Note that in Truong, both the origin and destination of the intercepted calls were within the United States. Note also, that both defendants were U.S. residents, and in Humphrey's case, a U.S. citizen, as well. Yet the court held that these were foreign national security intercepts.
Thus, your contention that in the present case of the national security wiretaps revealed by James Risen in the NYT, that they are "domestic" wiretaps is demonstrably untrue, they are "foreign" national security wiretaps.
What a crock. That's the kind of paranoid delusional ignorance liberals spew as easily as they breathe - because they are absent logic, facts, or truth.

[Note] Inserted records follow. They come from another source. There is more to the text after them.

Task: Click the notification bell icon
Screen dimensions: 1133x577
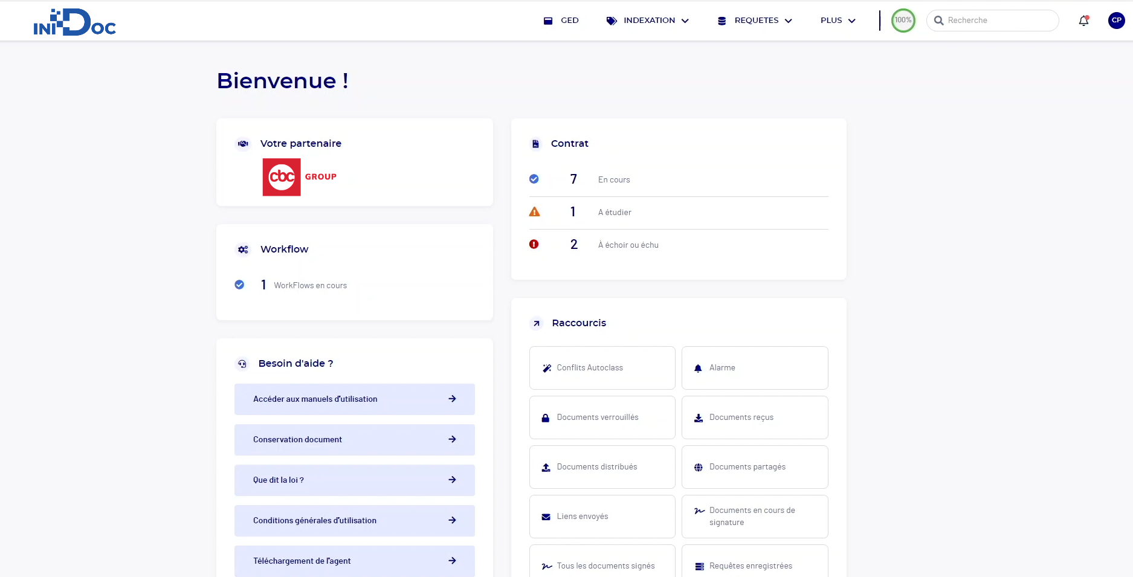Action: (x=1083, y=21)
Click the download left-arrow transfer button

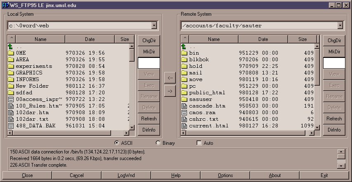tap(169, 77)
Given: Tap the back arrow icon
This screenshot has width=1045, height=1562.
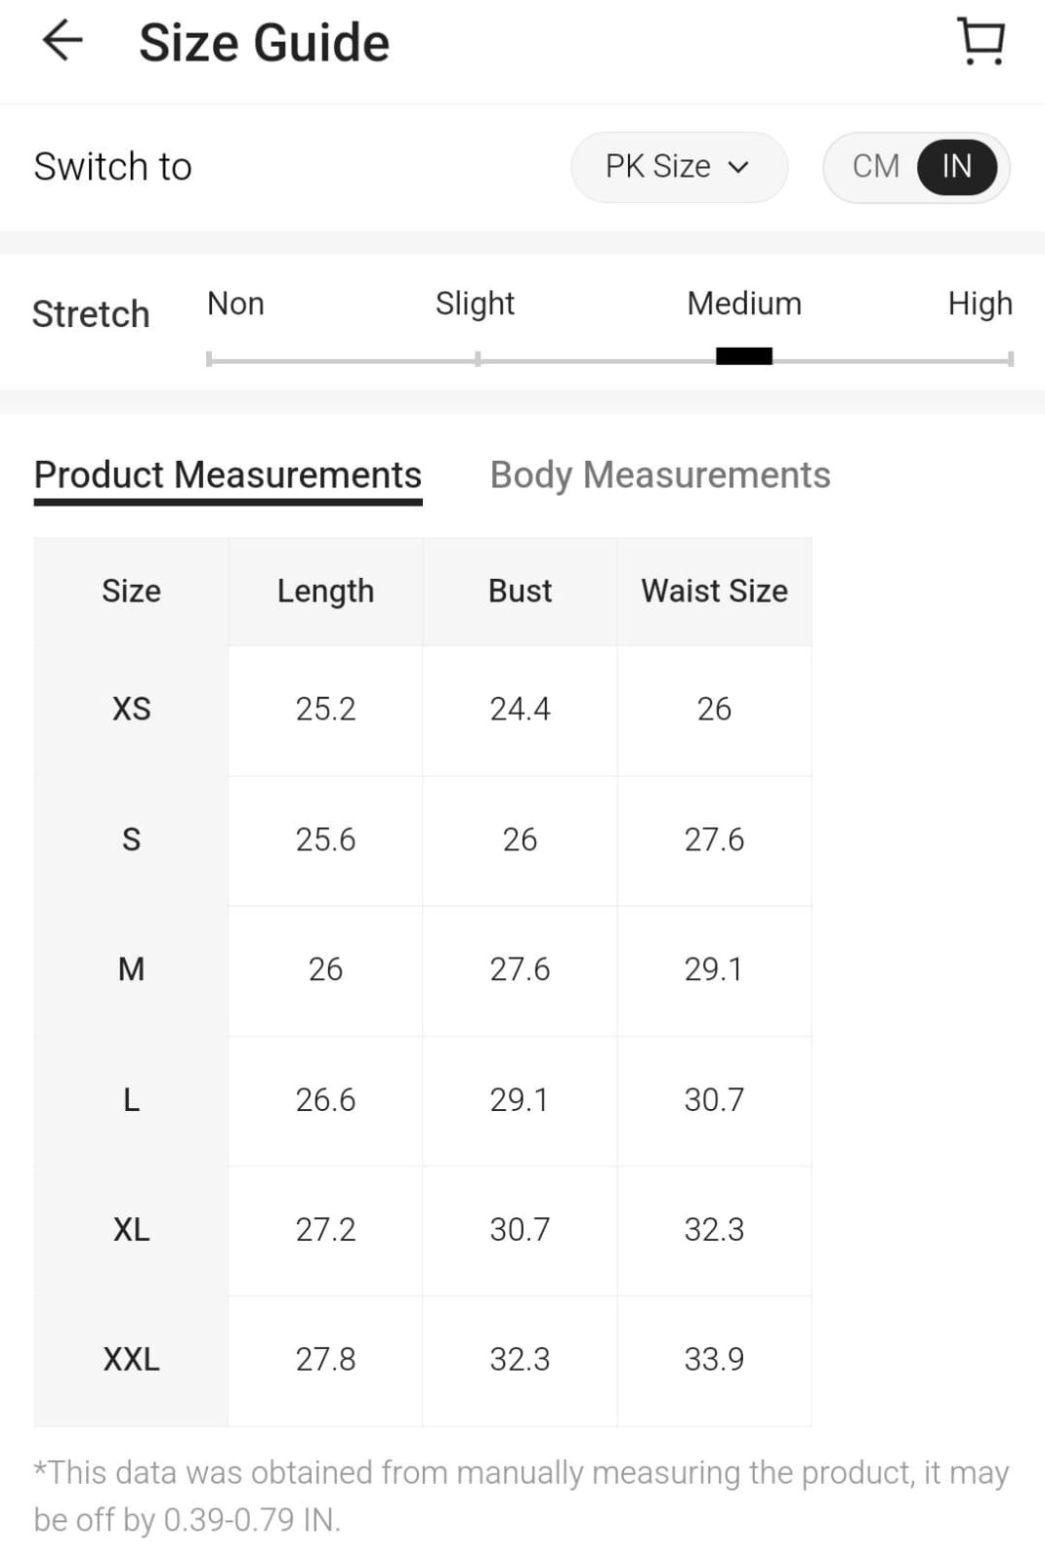Looking at the screenshot, I should (x=63, y=41).
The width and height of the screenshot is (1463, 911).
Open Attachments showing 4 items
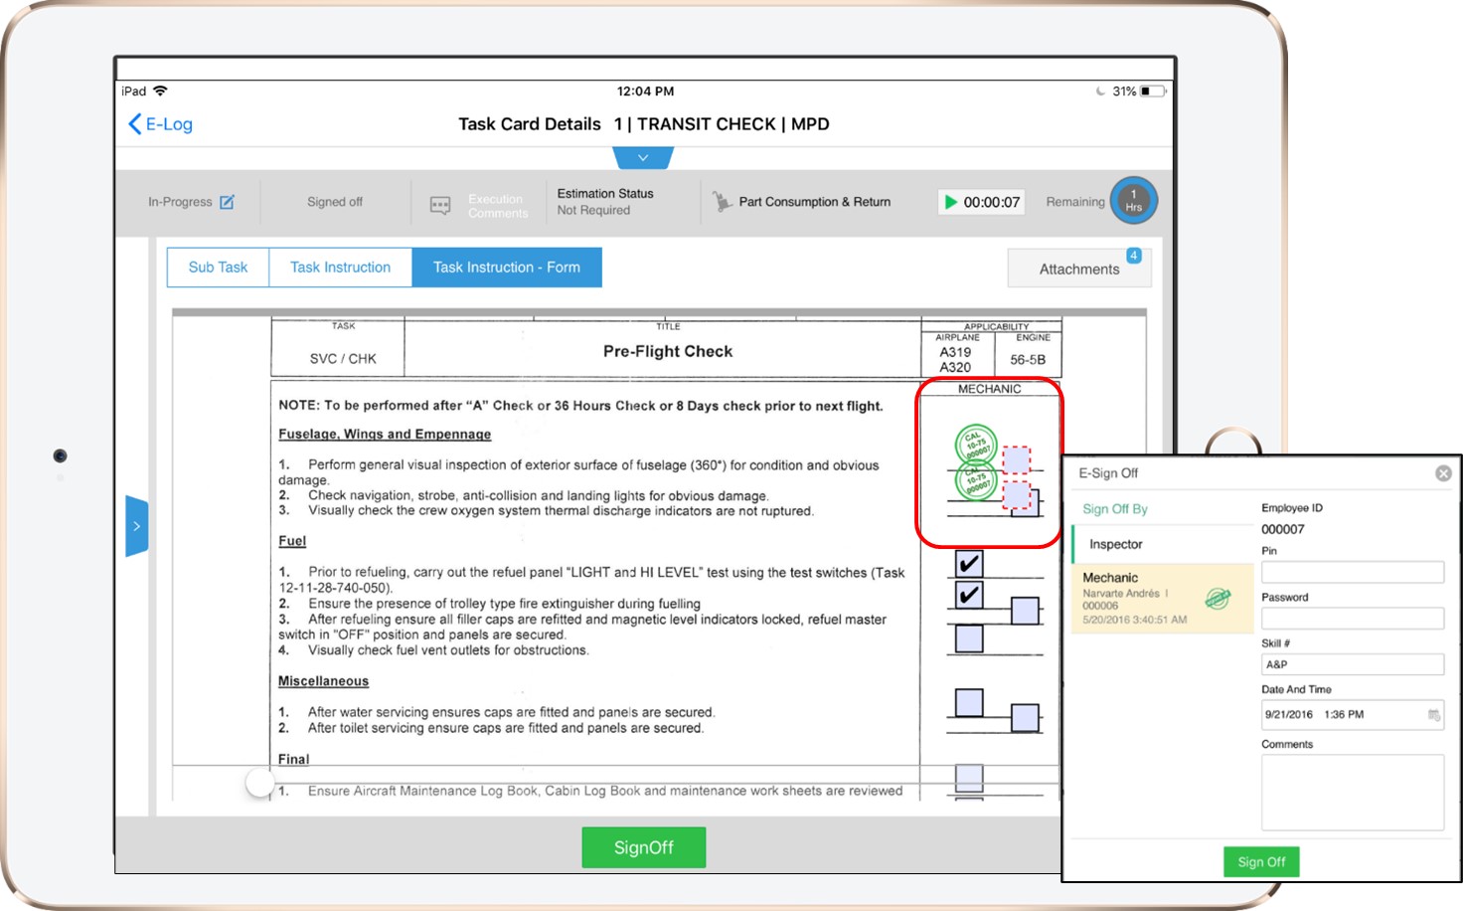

Good, then you agree that in the present case, we are dealing with foreign intelligence intercepts, and that the holdings of the Truong and In re: Sealed Case courts are controlling, in that the President does have inherent constitutional authority to conduct warrantless searches to obtain foreign intelligence information.
Let me make some minor adjustments to that...
"Taps on the phonesintercepts of communications of known or suspected international terrorists do not require a warrant, that is not at issue."
That is incorrect, as the holding in Truong makes abundantly clear. They specifically held that no such warrant was required. You're entitled to your own opinion, but not your own facts.
FISA courts don't issue warrants. Nor do FISA courts even use the "probable cause" standard required for warrants.
The Truong court never held any such a thing. The governments actions were done without any court permission, oversight or approval and were held by the court to be completely constitutional after the fact and after the trial.
Yes, and then the Truong court ruled on the reasonableness, saying: "As the district court observed, the surveillance was nonetheless reasonable, and we agree." Notice, the court found it reasonable long after the fact and long after the trial and merely gave their stamp of approval to what the government had already done.
When it comes to initiating foreign intelligence intercepts, "proof" is not the standard, nor is it "probable cause", all that the President needs is a reasonable suspicion that at least one individual that is party to a communication, is acting as an agent of a foreign power.
Sorry, all the leading cases and four courts of appeal disagree with you and state emphatically, and without the limitation you dreamt up, that the President has the inherent constitutional authority to conduct warrantless searches to obtain foreign intelligence information.
If you think you can find a case cite that agrees with your position, post it.
Sorry, you're simply incorrect, neither the Truong court nor any other court to have ruled on the matter has ever once uses the word "known" as a requirement for subjects of surveillance as agents of a foreign power.
Both.
Yes, dreamt up, since none of those quotes you provided show the court requiring the subject be a "known" agent of a foreign power. They use no such word or language in limiting the scope of the President's authority.
Nor would it be logical to expect any court to impose such a standard of "known", since when the government initiates an investigation, by definition, the word "investigation" admits to much being unknown about a case.